**Consigne écrite 1:** Citez, s'il vous plaît, le passage du document source situé entre « La Banque centrale » et « à 10 800 milliards d’euros. », ces deux extraits inclus.
**Consigne écrite 2:**
Répondez à ces questions d'après le document source :
(a) Quel taux la BCE a-t-elle reconduit pour les dépôts de liquidités des banques ?
(b) En quelle année la politique de rachat de dettes a-t-elle été instaurée ?
(c) À combien s'est élevé le PIB des 19 pays de la zone euro en 2017 ?

**Document source:**
____________________
La Banque centrale européenne (BCE) a annoncé à la fin de l’année 2018 qu’elle mettait fin à ses rachats de dettes publiques et privées détenues par les banques. En revanche, elle maintient un taux zéro ou à 0,25% pour des refinancements sollicités par les établissements bancaires et elle a reconduit un taux négatif de – 0,4% pour les dépôts de liquidités effectués par ces mêmes établissements. L’instauration d’une politique de rachat de dettes, instaurée en 2015, a conduit la BCE à accumuler la bagatelle de 2600 milliards d’euros dans son bilan. Par comparaison, en 2017, le PIB des 19 pays de la zone euro s’est élevé à 10 800 milliards d’euros.
____________________
**Enregistrements du jeu de données:**
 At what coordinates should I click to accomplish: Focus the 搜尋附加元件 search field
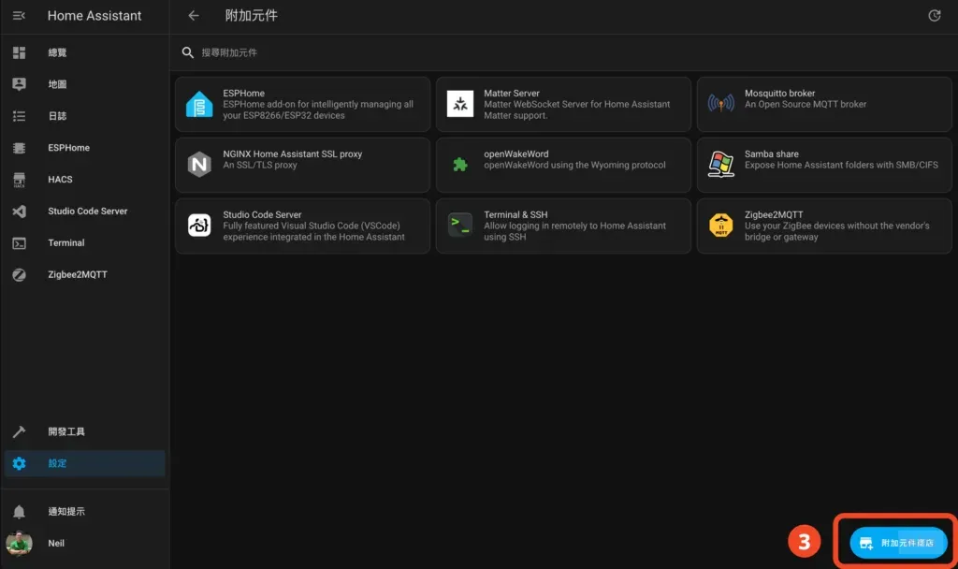tap(561, 53)
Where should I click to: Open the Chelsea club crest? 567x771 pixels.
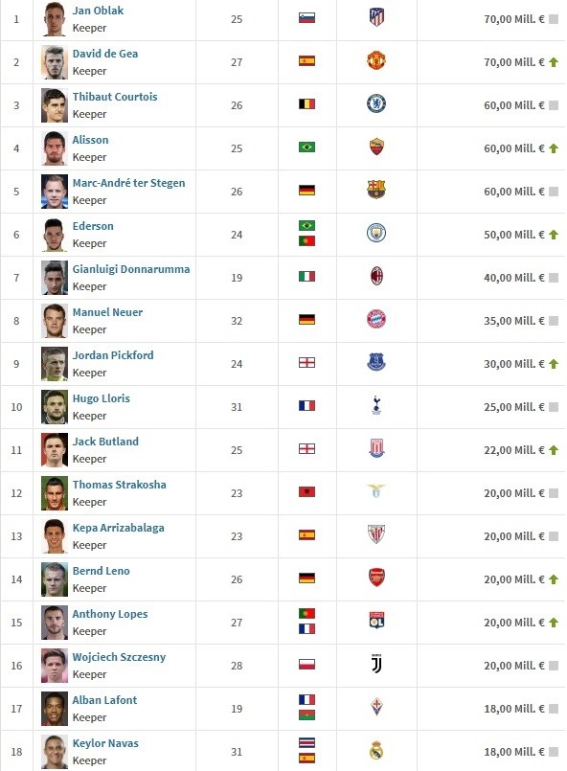point(376,103)
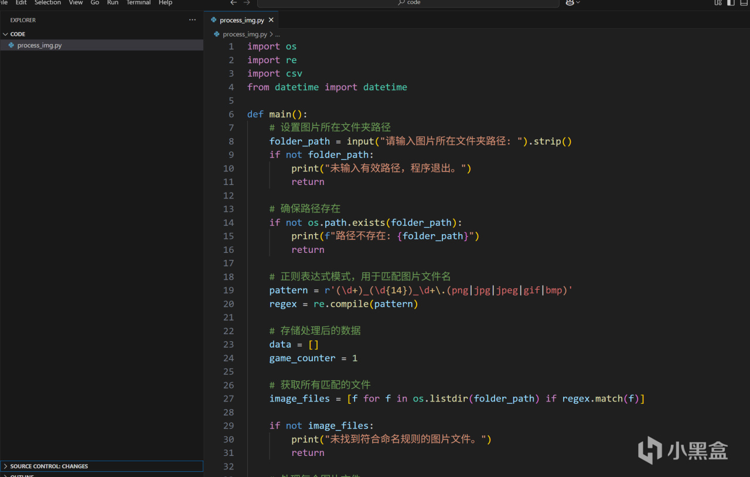Open the Copilot icon in the title bar
This screenshot has height=477, width=750.
(570, 3)
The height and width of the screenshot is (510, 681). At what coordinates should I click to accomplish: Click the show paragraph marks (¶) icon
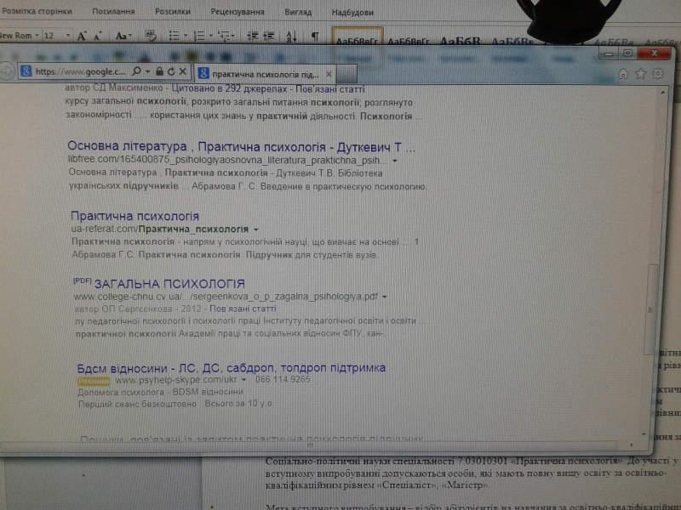315,36
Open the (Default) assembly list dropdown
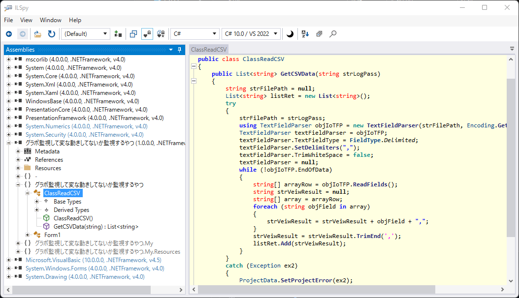This screenshot has width=519, height=298. pyautogui.click(x=86, y=34)
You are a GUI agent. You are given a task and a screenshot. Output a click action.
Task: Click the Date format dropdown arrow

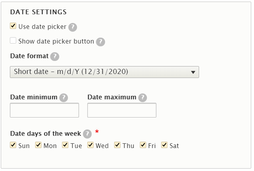[193, 72]
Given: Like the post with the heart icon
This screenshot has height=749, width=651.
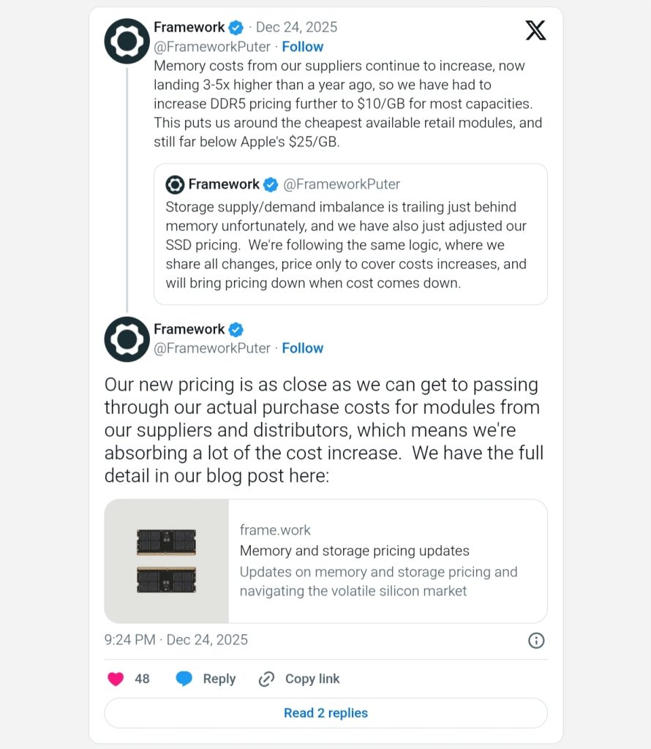Looking at the screenshot, I should click(116, 680).
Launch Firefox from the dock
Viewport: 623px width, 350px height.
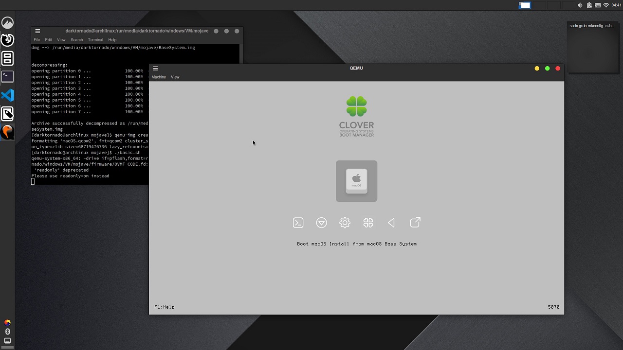point(7,40)
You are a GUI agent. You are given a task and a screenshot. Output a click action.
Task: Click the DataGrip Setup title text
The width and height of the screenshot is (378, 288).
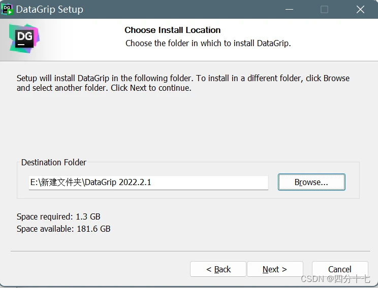click(x=50, y=10)
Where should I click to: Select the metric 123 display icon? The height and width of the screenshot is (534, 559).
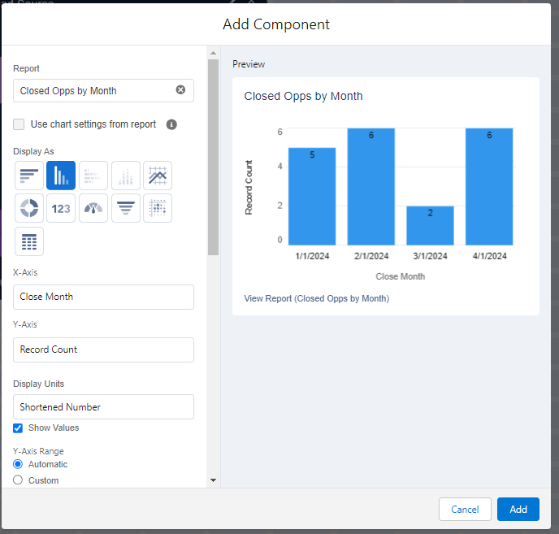point(61,208)
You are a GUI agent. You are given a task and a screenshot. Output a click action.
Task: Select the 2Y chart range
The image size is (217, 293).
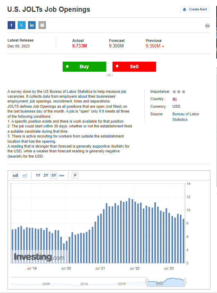[46, 175]
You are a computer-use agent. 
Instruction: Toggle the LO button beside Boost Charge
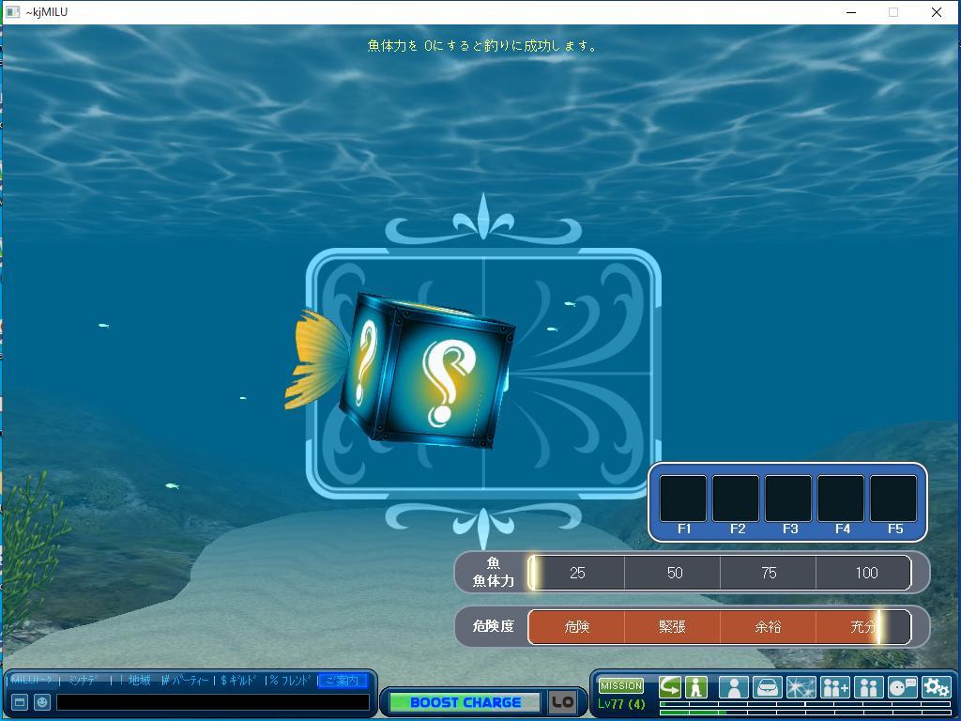tap(562, 702)
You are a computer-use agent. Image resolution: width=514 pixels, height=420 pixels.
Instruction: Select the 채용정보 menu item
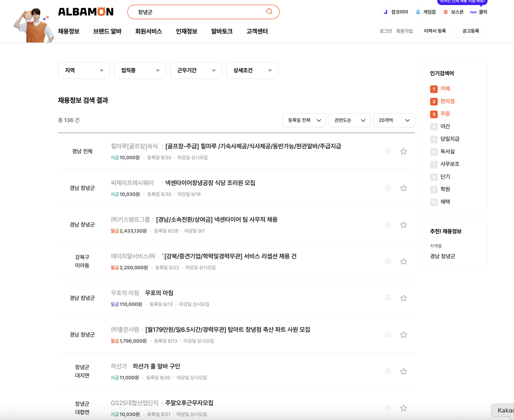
____________________
**Résultat attendu 1:**
La Banque centrale européenne (BCE) a annoncé à la fin de l’année 2018 qu’elle mettait fin à ses rachats de dettes publiques et privées détenues par les banques. En revanche, elle maintient un taux zéro ou à 0,25% pour des refinancements sollicités par les établissements bancaires et elle a reconduit un taux négatif de – 0,4% pour les dépôts de liquidités effectués par ces mêmes établissements. L’instauration d’une politique de rachat de dettes, instaurée en 2015, a conduit la BCE à accumuler la bagatelle de 2600 milliards d’euros dans son bilan. Par comparaison, en 2017, le PIB des 19 pays de la zone euro s’est élevé à 10 800 milliards d’euros.

**Résultat attendu 2:**
(a) Un taux négatif de – 0,4 %.
(b) En 2015.
(c) À 10 800 milliards d'euros.